- _SOURCE MATERIAL_

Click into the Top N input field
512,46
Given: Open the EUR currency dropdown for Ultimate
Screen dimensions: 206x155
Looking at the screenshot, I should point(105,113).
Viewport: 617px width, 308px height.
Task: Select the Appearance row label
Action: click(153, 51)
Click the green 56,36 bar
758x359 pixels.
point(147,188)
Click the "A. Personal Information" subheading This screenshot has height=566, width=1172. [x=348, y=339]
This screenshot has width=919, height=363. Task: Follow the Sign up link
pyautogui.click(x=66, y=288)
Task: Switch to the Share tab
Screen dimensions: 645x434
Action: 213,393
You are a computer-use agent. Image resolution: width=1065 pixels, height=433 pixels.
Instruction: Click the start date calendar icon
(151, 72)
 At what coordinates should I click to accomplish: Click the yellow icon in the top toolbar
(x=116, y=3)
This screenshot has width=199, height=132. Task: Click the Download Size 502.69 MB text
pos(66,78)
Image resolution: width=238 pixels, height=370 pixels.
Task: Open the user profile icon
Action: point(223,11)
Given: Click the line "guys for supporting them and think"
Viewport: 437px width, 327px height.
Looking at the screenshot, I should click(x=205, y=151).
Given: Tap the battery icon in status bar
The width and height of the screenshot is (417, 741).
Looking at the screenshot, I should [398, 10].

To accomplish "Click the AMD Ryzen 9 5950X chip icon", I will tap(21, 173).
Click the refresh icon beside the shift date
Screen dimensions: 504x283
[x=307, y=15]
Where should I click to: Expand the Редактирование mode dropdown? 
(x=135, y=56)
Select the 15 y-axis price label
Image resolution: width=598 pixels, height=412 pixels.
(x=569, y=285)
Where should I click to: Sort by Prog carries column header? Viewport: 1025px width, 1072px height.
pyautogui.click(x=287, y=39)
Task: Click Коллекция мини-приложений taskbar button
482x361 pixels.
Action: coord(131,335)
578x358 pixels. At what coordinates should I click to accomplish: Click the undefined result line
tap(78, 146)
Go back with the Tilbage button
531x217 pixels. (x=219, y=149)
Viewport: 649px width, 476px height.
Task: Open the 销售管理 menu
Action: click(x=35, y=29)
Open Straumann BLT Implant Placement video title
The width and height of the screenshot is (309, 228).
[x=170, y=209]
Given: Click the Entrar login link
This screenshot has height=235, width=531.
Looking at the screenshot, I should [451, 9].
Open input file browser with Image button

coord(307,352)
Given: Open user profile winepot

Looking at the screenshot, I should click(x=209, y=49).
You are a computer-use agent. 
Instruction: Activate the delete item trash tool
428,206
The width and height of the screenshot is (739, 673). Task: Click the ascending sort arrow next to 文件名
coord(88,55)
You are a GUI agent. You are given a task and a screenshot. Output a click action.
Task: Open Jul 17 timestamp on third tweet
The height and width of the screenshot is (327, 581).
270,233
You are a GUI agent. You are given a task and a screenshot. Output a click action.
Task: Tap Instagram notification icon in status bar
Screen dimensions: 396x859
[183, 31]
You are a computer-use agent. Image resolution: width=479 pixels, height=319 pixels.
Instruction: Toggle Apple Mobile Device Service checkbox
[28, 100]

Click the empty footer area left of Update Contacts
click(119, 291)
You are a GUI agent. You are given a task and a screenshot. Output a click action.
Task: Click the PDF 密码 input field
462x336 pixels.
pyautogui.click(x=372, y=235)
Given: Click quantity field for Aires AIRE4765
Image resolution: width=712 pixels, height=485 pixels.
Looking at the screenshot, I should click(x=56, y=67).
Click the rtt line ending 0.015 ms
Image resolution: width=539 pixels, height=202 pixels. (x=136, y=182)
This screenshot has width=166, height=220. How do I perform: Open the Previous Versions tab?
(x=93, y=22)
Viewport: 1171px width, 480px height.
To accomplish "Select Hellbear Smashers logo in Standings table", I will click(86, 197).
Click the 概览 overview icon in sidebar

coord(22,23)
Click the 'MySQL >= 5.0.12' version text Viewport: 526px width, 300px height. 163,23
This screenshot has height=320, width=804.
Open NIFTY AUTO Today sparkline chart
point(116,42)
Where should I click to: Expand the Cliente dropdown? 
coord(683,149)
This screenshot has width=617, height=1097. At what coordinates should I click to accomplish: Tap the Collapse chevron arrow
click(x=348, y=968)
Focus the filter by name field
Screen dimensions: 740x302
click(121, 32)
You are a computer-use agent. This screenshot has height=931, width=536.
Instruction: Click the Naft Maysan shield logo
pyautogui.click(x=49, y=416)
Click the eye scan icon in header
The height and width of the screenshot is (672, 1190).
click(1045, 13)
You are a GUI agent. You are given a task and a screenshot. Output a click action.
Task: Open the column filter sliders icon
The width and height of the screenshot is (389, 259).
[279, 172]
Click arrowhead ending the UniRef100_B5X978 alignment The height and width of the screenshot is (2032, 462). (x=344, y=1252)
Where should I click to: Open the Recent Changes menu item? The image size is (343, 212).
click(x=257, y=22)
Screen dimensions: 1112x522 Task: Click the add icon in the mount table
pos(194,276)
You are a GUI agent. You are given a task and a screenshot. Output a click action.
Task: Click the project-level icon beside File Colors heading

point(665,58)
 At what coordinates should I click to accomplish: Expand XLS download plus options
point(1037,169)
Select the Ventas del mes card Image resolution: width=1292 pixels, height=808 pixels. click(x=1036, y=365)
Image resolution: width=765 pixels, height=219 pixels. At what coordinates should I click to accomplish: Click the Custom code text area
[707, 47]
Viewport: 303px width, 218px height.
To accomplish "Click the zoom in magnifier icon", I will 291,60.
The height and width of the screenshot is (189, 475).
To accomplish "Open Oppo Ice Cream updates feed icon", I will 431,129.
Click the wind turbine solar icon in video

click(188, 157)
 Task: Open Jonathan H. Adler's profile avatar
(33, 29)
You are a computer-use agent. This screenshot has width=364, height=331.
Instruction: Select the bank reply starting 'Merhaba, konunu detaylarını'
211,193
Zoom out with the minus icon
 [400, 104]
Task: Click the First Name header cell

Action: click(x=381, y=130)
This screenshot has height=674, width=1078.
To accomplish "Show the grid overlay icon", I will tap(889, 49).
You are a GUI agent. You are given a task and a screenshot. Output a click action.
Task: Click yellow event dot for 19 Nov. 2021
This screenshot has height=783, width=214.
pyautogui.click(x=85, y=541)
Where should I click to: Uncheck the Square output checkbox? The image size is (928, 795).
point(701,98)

- _WORK INSTRUCTION_
Each of the records above is to be reproduced word for word.

- _ANSWER SPACE_
Click into the Top N input field
512,46
Given: Open the EUR currency dropdown for Ultimate
Screen dimensions: 206x155
Looking at the screenshot, I should point(105,113).
Viewport: 617px width, 308px height.
Task: Select the Appearance row label
Action: click(153, 51)
Click the green 56,36 bar
758x359 pixels.
point(147,188)
Click the "A. Personal Information" subheading This screenshot has height=566, width=1172. [x=348, y=339]
This screenshot has width=919, height=363. Task: Follow the Sign up link
pyautogui.click(x=66, y=288)
Task: Switch to the Share tab
Screen dimensions: 645x434
Action: 213,393
You are a computer-use agent. Image resolution: width=1065 pixels, height=433 pixels.
Instruction: Click the start date calendar icon
(151, 72)
 At what coordinates should I click to accomplish: Click the yellow icon in the top toolbar
(x=116, y=3)
This screenshot has width=199, height=132. Task: Click the Download Size 502.69 MB text
pos(66,78)
Image resolution: width=238 pixels, height=370 pixels.
Task: Open the user profile icon
Action: point(223,11)
Given: Click the line "guys for supporting them and think"
Viewport: 437px width, 327px height.
Looking at the screenshot, I should click(x=205, y=151).
Given: Tap the battery icon in status bar
The width and height of the screenshot is (417, 741).
Looking at the screenshot, I should [398, 10].

To accomplish "Click the AMD Ryzen 9 5950X chip icon", I will tap(21, 173).
Click the refresh icon beside the shift date
Screen dimensions: 504x283
[x=307, y=15]
Where should I click to: Expand the Редактирование mode dropdown? 
(x=135, y=56)
Select the 15 y-axis price label
Image resolution: width=598 pixels, height=412 pixels.
(x=569, y=285)
Where should I click to: Sort by Prog carries column header? Viewport: 1025px width, 1072px height.
pyautogui.click(x=287, y=39)
Task: Click Коллекция мини-приложений taskbar button
482x361 pixels.
Action: coord(131,335)
578x358 pixels. At what coordinates should I click to accomplish: Click the undefined result line
tap(78, 146)
Go back with the Tilbage button
531x217 pixels. (x=219, y=149)
Viewport: 649px width, 476px height.
Task: Open the 销售管理 menu
Action: click(x=35, y=29)
Open Straumann BLT Implant Placement video title
The width and height of the screenshot is (309, 228).
[x=170, y=209]
Given: Click the Entrar login link
This screenshot has height=235, width=531.
Looking at the screenshot, I should [451, 9].
Open input file browser with Image button

coord(307,352)
Given: Open user profile winepot

Looking at the screenshot, I should click(x=209, y=49).
You are a computer-use agent. 
Instruction: Activate the delete item trash tool
428,206
The width and height of the screenshot is (739, 673). Task: Click the ascending sort arrow next to 文件名
coord(88,55)
You are a GUI agent. You are given a task and a screenshot. Output a click action.
Task: Open Jul 17 timestamp on third tweet
The height and width of the screenshot is (327, 581).
270,233
You are a GUI agent. You are given a task and a screenshot. Output a click action.
Task: Tap Instagram notification icon in status bar
Screen dimensions: 396x859
[183, 31]
You are a computer-use agent. Image resolution: width=479 pixels, height=319 pixels.
Instruction: Toggle Apple Mobile Device Service checkbox
[28, 100]

Click the empty footer area left of Update Contacts
click(119, 291)
You are a GUI agent. You are given a task and a screenshot. Output a click action.
Task: Click the PDF 密码 input field
462x336 pixels.
pyautogui.click(x=372, y=235)
Given: Click quantity field for Aires AIRE4765
Image resolution: width=712 pixels, height=485 pixels.
Looking at the screenshot, I should click(x=56, y=67).
Click the rtt line ending 0.015 ms
Image resolution: width=539 pixels, height=202 pixels. (x=136, y=182)
This screenshot has width=166, height=220. How do I perform: Open the Previous Versions tab?
(x=93, y=22)
Viewport: 1171px width, 480px height.
To accomplish "Select Hellbear Smashers logo in Standings table", I will click(86, 197).
Click the 概览 overview icon in sidebar

coord(22,23)
Click the 'MySQL >= 5.0.12' version text Viewport: 526px width, 300px height. 163,23
This screenshot has height=320, width=804.
Open NIFTY AUTO Today sparkline chart
point(116,42)
Where should I click to: Expand the Cliente dropdown? 
coord(683,149)
This screenshot has width=617, height=1097. At what coordinates should I click to accomplish: Tap the Collapse chevron arrow
click(x=348, y=968)
Focus the filter by name field
Screen dimensions: 740x302
click(121, 32)
You are a computer-use agent. This screenshot has height=931, width=536.
Instruction: Click the Naft Maysan shield logo
pyautogui.click(x=49, y=416)
Click the eye scan icon in header
The height and width of the screenshot is (672, 1190).
click(1045, 13)
You are a GUI agent. You are given a task and a screenshot. Output a click action.
Task: Open the column filter sliders icon
The width and height of the screenshot is (389, 259).
[279, 172]
Click arrowhead ending the UniRef100_B5X978 alignment The height and width of the screenshot is (2032, 462). (x=344, y=1252)
Where should I click to: Open the Recent Changes menu item? The image size is (343, 212).
click(x=257, y=22)
Screen dimensions: 1112x522 Task: Click the add icon in the mount table
pos(194,276)
You are a GUI agent. You are given a task and a screenshot. Output a click action.
Task: Click the project-level icon beside File Colors heading

point(665,58)
 At what coordinates should I click to accomplish: Expand XLS download plus options
point(1037,169)
Select the Ventas del mes card Image resolution: width=1292 pixels, height=808 pixels. click(x=1036, y=365)
Image resolution: width=765 pixels, height=219 pixels. At what coordinates should I click to accomplish: Click the Custom code text area
[707, 47]
Viewport: 303px width, 218px height.
To accomplish "Click the zoom in magnifier icon", I will 291,60.
The height and width of the screenshot is (189, 475).
To accomplish "Open Oppo Ice Cream updates feed icon", I will 431,129.
Click the wind turbine solar icon in video

click(188, 157)
 Task: Open Jonathan H. Adler's profile avatar
(33, 29)
You are a computer-use agent. This screenshot has width=364, height=331.
Instruction: Select the bank reply starting 'Merhaba, konunu detaylarını'
211,193
Zoom out with the minus icon
 [400, 104]
Task: Click the First Name header cell

Action: click(x=381, y=130)
This screenshot has height=674, width=1078.
To accomplish "Show the grid overlay icon", I will tap(889, 49).
You are a GUI agent. You are given a task and a screenshot. Output a click action.
Task: Click yellow event dot for 19 Nov. 2021
This screenshot has height=783, width=214.
pyautogui.click(x=85, y=541)
Where should I click to: Uncheck the Square output checkbox? The image size is (928, 795).
point(701,98)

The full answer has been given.